When a variable is used for pixelCurrent
in the process, then the value is
updated and available immediately, where the value of a signal is not ready
until the next cycle.
So when a variable is use, this line implements a RAM with asynchronous
read based on addrb
:
pixelCurrent := RAM(to_integer(UNSIGNED(addrb)));
Where an assign to a signal will implements a RAM with synchronous read, where the value read from the RAM is not available until next cycle.
The typical FPGA technologies has dedicated hardware for RAMs with synchronous read, but RAMs with asynchronous are made with combinatorial logic (look up tables / LUT).

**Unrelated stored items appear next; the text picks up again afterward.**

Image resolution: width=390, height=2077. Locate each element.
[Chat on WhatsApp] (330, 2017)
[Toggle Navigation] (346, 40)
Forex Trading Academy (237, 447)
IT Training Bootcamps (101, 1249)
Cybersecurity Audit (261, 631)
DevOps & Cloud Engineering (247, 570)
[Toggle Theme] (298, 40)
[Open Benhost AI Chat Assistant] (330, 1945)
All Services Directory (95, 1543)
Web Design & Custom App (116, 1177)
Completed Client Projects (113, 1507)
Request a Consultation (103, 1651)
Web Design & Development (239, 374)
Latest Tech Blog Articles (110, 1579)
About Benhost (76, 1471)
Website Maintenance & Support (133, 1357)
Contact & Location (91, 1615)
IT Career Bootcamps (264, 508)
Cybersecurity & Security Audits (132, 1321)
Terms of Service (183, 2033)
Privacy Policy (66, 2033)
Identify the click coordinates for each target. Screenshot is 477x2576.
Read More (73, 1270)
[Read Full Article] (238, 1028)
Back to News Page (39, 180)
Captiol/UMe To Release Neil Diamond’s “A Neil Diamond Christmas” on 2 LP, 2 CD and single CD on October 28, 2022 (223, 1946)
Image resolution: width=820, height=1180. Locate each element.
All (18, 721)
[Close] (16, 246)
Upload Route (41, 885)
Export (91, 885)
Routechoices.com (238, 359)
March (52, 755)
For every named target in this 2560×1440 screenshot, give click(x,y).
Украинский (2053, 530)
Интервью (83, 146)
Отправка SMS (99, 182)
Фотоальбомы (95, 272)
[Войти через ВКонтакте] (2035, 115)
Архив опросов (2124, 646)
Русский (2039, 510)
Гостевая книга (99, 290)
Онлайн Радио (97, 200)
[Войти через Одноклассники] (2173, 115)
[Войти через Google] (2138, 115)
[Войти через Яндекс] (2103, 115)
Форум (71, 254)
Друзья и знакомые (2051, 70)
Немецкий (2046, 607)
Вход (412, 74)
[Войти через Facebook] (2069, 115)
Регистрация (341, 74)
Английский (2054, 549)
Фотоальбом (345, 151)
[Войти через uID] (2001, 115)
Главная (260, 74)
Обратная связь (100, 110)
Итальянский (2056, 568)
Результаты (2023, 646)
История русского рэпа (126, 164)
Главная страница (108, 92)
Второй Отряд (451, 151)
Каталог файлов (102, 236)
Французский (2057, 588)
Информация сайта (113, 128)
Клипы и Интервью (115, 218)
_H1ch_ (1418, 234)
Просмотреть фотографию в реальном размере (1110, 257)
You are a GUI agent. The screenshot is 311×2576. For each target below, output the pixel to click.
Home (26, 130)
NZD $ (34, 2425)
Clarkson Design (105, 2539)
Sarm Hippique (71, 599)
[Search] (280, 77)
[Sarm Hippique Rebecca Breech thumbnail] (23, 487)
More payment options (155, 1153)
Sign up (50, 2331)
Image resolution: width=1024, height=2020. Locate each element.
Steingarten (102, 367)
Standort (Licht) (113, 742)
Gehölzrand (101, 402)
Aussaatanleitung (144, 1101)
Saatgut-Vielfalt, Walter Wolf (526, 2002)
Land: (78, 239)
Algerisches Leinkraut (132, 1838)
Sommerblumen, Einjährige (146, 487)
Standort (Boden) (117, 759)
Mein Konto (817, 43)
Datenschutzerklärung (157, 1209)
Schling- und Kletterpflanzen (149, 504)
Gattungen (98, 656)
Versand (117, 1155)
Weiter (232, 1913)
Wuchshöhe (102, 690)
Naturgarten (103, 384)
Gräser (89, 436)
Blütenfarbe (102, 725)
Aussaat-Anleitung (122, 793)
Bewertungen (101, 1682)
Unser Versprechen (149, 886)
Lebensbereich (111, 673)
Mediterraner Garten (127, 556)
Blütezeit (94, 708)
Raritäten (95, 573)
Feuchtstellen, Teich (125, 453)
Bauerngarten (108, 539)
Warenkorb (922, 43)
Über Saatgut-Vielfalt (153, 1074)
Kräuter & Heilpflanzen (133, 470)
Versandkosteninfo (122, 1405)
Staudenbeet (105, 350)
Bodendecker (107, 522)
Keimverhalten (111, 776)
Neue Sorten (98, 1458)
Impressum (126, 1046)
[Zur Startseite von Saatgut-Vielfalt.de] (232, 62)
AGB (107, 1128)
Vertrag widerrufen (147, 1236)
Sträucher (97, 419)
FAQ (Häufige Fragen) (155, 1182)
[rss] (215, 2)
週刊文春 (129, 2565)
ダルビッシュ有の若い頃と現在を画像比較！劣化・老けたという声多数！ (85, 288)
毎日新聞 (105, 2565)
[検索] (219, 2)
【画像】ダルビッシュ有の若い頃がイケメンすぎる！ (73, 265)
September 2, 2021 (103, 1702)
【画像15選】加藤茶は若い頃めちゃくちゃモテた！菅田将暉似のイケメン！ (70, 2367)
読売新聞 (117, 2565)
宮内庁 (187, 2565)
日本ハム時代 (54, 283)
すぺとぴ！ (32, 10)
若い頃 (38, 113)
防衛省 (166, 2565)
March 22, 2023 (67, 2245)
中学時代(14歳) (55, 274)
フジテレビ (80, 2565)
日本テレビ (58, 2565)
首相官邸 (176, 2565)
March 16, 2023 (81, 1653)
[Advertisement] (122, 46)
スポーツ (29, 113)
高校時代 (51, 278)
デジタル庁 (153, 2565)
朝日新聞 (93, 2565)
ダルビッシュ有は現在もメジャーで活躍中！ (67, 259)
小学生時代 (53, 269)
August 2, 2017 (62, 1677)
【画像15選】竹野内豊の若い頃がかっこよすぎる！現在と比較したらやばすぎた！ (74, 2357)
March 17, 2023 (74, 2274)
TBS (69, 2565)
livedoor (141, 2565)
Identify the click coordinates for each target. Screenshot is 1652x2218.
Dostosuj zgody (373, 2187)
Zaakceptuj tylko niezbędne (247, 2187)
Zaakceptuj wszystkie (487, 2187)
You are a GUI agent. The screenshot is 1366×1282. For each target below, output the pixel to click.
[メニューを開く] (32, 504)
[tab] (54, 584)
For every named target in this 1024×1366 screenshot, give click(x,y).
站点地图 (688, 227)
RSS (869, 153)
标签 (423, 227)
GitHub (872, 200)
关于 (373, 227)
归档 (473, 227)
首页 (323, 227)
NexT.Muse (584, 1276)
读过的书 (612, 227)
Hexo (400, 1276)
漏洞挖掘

So the huge amount of LUTs that appears when using a variable for
pixelCurrent
is because the synthesis tool tries to map the RAM with
asynchronous read into LUTs, which typically requires a huge amount of LUTs
and makes the resulting RAM very slow.
In the pipelined design it sounds like the asynchronous RAM read is not
required, so if pixelCurrent
is a signal, a synchronous RAM is used instead
and the synthesis tool will map the RAM to an internal RAM hardware block, with
code like:
pixelMinus2 := pixelMinus1;
pixelMinus1 := pixelCurrent;
pixelCurrent <= RAM(to_integer(UNSIGNED(addrb)));